▶ Exercise aim
Only the lines from the beginning of the data below through the line that contains "Task: Edit one-time" should be repeated, exactly as written.

▶ Entries supplied

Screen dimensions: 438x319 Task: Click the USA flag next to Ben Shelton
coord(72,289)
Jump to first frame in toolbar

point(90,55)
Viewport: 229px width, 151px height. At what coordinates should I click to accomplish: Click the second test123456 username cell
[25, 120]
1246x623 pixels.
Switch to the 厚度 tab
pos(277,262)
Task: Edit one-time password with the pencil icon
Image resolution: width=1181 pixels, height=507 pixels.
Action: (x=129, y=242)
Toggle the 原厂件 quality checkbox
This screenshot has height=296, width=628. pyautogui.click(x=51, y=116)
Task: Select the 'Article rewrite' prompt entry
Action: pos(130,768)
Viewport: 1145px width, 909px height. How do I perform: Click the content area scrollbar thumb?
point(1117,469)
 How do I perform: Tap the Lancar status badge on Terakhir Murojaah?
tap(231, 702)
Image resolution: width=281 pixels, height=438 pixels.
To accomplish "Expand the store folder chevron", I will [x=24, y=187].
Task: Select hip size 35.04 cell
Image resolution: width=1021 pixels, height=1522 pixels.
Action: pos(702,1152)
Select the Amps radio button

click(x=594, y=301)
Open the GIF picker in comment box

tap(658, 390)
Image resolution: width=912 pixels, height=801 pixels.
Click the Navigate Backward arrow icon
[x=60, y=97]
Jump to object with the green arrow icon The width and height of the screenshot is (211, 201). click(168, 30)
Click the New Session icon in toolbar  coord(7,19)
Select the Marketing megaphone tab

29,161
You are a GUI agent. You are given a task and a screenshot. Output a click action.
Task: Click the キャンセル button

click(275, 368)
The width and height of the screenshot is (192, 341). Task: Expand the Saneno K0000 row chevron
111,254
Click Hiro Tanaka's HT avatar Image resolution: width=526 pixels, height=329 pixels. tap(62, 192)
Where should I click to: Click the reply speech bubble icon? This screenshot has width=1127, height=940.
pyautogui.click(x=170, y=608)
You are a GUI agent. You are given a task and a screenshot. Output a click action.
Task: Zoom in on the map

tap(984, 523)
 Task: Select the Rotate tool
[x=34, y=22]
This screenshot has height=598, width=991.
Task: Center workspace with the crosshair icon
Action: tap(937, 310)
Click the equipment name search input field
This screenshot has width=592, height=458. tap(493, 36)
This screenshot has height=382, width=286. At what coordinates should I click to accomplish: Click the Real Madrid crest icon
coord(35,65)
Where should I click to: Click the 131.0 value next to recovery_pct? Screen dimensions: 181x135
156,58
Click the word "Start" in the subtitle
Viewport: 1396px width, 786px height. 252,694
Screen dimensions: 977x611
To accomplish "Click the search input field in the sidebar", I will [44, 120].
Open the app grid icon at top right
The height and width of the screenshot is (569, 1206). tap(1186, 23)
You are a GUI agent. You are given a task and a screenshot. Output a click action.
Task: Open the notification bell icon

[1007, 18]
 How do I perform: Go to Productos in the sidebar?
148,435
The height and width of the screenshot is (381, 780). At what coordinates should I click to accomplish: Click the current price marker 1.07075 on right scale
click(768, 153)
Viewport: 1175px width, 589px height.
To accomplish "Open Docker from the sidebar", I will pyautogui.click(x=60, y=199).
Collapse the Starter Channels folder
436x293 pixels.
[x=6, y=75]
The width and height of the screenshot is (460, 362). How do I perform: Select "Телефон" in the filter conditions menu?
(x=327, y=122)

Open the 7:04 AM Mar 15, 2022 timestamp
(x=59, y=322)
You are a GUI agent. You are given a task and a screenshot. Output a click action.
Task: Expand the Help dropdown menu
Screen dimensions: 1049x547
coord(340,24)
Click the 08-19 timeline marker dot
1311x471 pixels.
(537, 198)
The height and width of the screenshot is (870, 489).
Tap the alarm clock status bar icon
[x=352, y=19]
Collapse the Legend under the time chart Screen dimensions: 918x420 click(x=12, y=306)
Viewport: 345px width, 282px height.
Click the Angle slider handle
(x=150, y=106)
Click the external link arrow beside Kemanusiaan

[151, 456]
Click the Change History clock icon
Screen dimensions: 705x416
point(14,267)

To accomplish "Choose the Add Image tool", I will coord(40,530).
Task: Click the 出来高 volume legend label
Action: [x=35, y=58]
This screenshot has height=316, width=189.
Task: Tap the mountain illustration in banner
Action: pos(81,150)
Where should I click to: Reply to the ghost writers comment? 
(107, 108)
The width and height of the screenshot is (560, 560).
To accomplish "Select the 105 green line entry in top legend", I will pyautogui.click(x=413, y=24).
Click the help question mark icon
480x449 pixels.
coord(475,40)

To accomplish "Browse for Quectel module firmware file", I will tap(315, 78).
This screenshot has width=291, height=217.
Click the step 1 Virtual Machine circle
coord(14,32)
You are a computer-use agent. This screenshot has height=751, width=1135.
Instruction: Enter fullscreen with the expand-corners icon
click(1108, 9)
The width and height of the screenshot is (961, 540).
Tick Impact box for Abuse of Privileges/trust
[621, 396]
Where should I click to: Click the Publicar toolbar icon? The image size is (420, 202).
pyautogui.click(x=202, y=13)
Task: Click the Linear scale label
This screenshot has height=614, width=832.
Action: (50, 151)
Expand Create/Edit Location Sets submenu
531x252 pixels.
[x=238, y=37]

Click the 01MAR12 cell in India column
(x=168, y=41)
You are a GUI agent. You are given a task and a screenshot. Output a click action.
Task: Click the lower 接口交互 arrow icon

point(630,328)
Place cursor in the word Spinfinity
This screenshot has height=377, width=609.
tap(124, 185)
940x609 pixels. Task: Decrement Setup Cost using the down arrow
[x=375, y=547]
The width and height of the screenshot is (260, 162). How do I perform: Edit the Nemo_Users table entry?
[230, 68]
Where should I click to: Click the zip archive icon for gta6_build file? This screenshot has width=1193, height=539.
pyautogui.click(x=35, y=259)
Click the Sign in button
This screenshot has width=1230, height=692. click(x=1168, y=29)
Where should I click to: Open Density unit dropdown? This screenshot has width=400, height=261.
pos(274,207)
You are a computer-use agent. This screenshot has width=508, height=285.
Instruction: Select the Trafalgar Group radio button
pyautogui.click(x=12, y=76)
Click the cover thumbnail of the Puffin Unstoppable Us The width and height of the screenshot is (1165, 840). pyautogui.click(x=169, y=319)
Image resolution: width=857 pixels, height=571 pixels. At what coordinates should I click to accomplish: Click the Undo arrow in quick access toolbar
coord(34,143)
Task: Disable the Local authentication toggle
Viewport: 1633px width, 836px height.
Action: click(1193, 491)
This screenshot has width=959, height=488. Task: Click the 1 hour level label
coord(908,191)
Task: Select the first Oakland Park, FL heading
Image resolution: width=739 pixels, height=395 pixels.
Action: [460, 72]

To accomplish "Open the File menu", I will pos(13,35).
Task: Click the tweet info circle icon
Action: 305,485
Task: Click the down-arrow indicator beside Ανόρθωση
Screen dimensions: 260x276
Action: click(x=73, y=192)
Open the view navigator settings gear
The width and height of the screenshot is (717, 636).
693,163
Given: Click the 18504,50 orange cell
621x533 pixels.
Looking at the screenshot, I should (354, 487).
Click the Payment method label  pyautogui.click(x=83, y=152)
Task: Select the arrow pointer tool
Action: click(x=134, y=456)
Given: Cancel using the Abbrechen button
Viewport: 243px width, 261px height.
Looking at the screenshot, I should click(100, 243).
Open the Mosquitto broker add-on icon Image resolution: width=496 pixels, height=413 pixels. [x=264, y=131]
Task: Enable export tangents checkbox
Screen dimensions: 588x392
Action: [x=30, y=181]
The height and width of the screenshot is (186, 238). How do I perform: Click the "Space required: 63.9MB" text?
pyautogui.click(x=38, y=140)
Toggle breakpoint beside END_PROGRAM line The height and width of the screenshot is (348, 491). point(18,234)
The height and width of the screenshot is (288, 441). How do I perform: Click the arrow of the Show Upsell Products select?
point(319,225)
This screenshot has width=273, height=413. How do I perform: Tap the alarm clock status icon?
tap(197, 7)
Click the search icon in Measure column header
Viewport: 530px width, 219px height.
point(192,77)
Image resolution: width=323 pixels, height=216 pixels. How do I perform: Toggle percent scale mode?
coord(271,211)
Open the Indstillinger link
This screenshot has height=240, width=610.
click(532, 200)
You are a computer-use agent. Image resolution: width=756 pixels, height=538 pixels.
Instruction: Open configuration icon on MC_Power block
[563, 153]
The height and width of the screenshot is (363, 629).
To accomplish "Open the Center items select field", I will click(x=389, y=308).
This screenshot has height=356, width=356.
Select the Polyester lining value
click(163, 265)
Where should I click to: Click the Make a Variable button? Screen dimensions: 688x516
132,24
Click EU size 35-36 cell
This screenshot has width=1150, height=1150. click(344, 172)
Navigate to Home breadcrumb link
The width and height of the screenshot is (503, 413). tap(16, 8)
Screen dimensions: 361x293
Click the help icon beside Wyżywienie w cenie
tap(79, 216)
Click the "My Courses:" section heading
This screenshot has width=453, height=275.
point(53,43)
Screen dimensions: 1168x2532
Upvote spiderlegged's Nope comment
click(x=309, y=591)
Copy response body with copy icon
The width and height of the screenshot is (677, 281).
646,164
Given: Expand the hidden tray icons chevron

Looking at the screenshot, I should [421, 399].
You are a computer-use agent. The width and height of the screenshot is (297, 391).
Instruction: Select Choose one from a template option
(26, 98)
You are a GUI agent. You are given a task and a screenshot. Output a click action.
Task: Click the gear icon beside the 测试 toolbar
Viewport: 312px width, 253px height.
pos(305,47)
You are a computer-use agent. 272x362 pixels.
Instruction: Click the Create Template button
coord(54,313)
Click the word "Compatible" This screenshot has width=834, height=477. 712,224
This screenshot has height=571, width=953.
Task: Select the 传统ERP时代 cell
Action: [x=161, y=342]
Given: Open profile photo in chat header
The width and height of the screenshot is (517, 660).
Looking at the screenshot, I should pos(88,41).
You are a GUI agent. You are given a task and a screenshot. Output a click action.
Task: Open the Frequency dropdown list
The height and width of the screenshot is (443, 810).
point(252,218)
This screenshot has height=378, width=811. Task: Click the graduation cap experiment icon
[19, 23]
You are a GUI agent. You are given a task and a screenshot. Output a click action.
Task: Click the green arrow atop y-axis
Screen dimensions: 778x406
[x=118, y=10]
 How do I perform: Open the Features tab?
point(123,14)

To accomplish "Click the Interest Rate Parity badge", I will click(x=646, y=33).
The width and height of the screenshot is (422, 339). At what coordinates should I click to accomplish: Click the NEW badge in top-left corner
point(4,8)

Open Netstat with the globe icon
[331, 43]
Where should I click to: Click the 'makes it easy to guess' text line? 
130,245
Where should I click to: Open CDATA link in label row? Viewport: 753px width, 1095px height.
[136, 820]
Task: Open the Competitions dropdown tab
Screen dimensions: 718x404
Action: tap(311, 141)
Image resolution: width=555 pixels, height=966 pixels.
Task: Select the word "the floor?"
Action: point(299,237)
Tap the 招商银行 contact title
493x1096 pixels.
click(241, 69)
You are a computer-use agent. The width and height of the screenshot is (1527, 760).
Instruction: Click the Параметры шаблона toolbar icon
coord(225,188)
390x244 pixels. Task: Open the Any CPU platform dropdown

▶ Completed exercise
Screen dimensions: 438x319 Task: Click the USA flag next to Ben Shelton
coord(72,289)
Jump to first frame in toolbar

point(90,55)
Viewport: 229px width, 151px height. At what coordinates should I click to accomplish: Click the second test123456 username cell
[25, 120]
1246x623 pixels.
Switch to the 厚度 tab
pos(277,262)
Task: Edit one-time password with the pencil icon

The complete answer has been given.